_WHAT THIS TASK INVOLVES_. Scan the records below. Copy every line in which the word "logo" appears.

Stored items
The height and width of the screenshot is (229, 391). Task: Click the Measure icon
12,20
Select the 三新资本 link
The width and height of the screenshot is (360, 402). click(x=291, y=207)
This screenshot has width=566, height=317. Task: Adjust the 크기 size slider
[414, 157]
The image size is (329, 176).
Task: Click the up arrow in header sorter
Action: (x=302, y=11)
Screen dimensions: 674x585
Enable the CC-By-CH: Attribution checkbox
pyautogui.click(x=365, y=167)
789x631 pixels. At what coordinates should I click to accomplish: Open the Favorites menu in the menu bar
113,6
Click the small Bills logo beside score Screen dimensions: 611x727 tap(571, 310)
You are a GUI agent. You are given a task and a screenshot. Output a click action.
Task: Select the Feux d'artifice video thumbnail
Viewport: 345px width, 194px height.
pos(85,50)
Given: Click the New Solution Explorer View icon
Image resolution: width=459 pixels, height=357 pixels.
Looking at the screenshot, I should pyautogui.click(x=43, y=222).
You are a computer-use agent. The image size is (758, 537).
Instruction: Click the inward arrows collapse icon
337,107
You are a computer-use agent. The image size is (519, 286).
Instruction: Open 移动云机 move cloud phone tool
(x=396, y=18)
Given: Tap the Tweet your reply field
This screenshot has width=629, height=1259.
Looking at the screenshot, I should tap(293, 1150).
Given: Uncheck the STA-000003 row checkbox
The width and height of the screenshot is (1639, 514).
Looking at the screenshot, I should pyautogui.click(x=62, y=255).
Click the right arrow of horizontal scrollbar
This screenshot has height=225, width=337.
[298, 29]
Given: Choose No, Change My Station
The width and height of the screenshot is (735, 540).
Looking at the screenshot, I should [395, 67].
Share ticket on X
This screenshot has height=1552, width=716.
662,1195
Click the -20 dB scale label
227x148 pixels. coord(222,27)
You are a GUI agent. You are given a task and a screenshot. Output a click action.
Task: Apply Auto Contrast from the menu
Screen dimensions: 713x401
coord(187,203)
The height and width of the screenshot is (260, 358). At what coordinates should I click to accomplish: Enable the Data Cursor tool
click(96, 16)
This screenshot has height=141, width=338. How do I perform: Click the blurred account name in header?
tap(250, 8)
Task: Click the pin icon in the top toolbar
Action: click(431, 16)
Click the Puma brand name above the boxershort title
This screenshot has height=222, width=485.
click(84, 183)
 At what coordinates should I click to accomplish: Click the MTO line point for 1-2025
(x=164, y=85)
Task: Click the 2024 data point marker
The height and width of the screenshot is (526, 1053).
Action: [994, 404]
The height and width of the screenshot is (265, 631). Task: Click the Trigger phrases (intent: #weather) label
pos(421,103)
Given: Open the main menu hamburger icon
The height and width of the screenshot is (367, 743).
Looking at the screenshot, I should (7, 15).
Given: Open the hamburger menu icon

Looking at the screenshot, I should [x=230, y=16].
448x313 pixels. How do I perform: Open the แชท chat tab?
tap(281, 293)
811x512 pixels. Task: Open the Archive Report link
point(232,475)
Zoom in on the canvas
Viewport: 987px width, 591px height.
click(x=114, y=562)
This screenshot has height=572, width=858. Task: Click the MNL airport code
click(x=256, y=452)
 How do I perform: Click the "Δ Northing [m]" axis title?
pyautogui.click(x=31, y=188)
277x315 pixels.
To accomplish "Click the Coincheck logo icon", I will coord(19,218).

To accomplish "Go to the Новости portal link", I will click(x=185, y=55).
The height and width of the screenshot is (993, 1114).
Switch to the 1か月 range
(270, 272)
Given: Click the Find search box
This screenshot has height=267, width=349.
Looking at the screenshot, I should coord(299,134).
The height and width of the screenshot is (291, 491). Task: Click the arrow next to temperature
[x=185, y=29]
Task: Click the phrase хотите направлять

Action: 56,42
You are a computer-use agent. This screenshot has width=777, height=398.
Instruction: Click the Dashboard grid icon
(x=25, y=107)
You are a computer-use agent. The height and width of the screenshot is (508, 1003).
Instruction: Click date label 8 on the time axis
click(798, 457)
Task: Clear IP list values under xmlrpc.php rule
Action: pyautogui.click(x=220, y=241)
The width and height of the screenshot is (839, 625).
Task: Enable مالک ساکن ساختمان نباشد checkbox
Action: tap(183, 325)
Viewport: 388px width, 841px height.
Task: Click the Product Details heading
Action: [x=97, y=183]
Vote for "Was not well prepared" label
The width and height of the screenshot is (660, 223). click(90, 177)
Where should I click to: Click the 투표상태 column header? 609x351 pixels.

_ANSWER SECTION_.
Click the small Bills logo beside score Screen dimensions: 611x727 tap(571, 310)
To accomplish "Click the Coincheck logo icon", I will coord(19,218).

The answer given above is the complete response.